Prompt:
Locate the lines of the listing below that hold "will", then copy each of them.

─── Available data

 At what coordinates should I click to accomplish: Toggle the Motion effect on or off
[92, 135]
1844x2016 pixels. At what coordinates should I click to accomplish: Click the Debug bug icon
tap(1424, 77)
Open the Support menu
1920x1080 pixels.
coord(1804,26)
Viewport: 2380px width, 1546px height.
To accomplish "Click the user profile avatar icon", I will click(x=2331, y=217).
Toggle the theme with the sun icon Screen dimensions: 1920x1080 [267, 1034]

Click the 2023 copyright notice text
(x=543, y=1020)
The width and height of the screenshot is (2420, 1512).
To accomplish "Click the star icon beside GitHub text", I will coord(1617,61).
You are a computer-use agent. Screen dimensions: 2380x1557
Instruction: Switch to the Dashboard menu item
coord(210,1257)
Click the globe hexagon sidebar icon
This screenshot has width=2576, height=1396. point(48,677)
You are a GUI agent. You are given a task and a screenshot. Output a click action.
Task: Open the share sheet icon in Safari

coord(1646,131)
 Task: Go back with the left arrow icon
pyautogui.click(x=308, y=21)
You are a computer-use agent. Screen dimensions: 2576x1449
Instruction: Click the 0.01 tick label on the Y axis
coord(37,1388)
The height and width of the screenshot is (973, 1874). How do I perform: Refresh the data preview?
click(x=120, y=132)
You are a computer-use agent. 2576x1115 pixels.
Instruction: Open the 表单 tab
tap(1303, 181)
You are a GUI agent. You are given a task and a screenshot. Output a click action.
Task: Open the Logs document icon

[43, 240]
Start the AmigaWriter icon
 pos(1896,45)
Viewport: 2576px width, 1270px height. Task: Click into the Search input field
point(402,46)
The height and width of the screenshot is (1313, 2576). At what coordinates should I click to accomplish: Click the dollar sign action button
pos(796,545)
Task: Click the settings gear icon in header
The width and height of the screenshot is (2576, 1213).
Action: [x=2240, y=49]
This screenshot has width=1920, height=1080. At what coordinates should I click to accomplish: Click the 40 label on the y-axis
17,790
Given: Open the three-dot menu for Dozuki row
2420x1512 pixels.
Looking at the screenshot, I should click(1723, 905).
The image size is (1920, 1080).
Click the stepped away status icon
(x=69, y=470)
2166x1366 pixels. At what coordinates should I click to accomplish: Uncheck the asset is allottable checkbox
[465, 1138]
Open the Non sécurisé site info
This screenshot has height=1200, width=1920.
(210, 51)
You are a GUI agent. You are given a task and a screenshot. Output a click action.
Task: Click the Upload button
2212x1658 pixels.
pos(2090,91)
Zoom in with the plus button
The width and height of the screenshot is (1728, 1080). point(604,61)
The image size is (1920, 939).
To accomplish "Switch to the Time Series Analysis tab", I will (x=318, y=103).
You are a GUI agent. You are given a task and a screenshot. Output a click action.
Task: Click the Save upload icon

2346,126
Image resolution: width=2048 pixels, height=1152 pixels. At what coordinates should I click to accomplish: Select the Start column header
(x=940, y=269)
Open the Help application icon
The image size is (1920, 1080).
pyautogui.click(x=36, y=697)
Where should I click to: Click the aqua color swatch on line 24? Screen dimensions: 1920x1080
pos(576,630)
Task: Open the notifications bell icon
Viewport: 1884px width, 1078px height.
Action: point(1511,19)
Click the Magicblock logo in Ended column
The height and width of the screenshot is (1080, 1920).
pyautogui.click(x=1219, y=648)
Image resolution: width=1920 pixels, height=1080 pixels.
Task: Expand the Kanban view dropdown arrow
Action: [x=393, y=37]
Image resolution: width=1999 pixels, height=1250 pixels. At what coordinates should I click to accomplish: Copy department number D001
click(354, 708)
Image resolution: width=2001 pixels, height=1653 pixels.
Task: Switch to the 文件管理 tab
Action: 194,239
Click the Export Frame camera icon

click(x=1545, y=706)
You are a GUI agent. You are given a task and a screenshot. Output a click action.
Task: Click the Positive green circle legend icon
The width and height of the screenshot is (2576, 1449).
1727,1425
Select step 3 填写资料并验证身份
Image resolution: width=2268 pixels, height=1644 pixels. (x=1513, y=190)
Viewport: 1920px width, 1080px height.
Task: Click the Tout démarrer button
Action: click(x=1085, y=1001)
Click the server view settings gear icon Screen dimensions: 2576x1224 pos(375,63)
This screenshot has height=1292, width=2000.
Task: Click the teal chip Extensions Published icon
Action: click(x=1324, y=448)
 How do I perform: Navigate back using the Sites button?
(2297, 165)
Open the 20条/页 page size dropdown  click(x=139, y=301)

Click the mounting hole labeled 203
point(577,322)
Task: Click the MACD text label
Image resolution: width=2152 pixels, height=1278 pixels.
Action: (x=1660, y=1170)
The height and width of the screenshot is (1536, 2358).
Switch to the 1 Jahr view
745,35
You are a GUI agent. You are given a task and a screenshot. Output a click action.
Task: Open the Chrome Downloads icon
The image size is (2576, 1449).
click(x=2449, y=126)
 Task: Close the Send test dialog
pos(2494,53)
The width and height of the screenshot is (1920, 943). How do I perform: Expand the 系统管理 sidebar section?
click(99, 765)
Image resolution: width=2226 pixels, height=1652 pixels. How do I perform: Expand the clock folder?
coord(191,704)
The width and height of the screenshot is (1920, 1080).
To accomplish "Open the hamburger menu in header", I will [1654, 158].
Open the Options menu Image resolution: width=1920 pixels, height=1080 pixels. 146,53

──────

Result of the exercise:
To accomplish "Click the user profile avatar icon", I will click(x=2331, y=217).
To accomplish "Click the star icon beside GitHub text", I will coord(1617,61).
To accomplish "Switch to the Time Series Analysis tab", I will (x=318, y=103).
To accomplish "Open the hamburger menu in header", I will [1654, 158].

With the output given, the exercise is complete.